EXERCISE OBJECTIVE
Recast the entries from the start through the line containing "Looking at the screenshot, I should 372,12." as a two-column CSV with the columns entry_text and answer, giving one row per entry. Put each entry's text and its answer in a single quoted field, and replace line breaks with spaces.

— Start THE RECORDS —

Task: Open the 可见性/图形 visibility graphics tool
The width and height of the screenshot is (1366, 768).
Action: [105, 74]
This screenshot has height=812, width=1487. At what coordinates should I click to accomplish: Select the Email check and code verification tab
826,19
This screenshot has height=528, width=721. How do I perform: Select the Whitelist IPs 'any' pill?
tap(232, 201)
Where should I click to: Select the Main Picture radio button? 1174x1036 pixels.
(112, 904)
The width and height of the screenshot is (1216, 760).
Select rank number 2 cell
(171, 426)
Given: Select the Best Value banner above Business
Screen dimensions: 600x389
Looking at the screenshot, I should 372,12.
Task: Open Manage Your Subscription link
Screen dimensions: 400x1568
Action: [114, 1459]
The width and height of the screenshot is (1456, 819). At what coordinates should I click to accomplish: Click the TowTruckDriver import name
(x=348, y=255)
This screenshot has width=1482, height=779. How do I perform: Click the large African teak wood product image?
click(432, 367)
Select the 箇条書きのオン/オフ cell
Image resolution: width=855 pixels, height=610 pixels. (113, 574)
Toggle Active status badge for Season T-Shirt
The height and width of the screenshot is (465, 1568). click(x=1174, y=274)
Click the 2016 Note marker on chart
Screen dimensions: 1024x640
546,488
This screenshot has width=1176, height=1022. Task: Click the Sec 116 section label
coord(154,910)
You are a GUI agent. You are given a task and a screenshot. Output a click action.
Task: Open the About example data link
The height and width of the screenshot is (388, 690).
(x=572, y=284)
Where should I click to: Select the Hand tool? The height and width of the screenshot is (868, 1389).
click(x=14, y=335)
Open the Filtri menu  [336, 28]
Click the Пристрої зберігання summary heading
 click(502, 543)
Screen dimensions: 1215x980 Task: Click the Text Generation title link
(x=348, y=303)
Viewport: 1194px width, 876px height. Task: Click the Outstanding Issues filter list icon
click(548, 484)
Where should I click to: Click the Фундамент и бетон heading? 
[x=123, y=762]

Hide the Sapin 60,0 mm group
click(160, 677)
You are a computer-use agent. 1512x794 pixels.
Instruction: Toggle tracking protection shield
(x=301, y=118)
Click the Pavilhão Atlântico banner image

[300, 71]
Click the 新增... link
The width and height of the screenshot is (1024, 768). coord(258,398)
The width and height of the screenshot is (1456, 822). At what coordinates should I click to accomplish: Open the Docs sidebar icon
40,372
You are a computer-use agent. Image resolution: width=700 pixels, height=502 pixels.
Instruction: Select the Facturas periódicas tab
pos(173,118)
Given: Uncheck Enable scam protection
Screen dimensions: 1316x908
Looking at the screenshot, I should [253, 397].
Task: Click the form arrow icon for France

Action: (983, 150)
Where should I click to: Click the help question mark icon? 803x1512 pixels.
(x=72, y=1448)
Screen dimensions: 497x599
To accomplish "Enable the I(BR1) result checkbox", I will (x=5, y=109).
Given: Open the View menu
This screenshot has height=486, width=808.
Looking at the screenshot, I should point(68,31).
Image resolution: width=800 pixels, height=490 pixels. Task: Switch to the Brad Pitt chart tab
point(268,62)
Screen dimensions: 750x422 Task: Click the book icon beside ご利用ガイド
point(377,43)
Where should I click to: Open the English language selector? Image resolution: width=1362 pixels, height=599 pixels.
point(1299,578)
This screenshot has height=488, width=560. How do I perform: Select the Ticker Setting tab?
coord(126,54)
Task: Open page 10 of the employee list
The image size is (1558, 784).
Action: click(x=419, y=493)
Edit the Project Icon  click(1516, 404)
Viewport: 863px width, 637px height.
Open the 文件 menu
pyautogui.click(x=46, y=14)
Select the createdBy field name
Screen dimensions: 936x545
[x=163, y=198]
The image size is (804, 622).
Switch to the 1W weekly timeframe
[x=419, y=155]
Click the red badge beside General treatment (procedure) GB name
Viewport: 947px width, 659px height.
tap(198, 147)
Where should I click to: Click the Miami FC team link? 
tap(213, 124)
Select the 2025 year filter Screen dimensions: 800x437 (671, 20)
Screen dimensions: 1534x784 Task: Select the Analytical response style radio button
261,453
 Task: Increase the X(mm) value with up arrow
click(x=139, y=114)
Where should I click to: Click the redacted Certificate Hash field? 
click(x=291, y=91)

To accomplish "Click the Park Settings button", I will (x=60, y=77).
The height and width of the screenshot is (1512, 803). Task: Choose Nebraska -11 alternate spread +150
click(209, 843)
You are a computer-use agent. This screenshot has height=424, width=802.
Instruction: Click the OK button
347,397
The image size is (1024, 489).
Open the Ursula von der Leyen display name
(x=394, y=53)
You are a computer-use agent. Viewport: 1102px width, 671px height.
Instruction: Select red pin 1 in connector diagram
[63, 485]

— End THE RECORDS —

EXPECTED OUTPUT
entry_text,answer
"Task: Open the 可见性/图形 visibility graphics tool The width and height of the screenshot is (1366, 768).","Action: [105, 74]"
"This screenshot has height=812, width=1487. At what coordinates should I click to accomplish: Select the Email check and code verification tab","826,19"
"This screenshot has height=528, width=721. How do I perform: Select the Whitelist IPs 'any' pill?","tap(232, 201)"
"Where should I click to: Select the Main Picture radio button? 1174x1036 pixels.","(112, 904)"
"The width and height of the screenshot is (1216, 760). Select rank number 2 cell","(171, 426)"
"Given: Select the Best Value banner above Business Screen dimensions: 600x389","Looking at the screenshot, I should 372,12."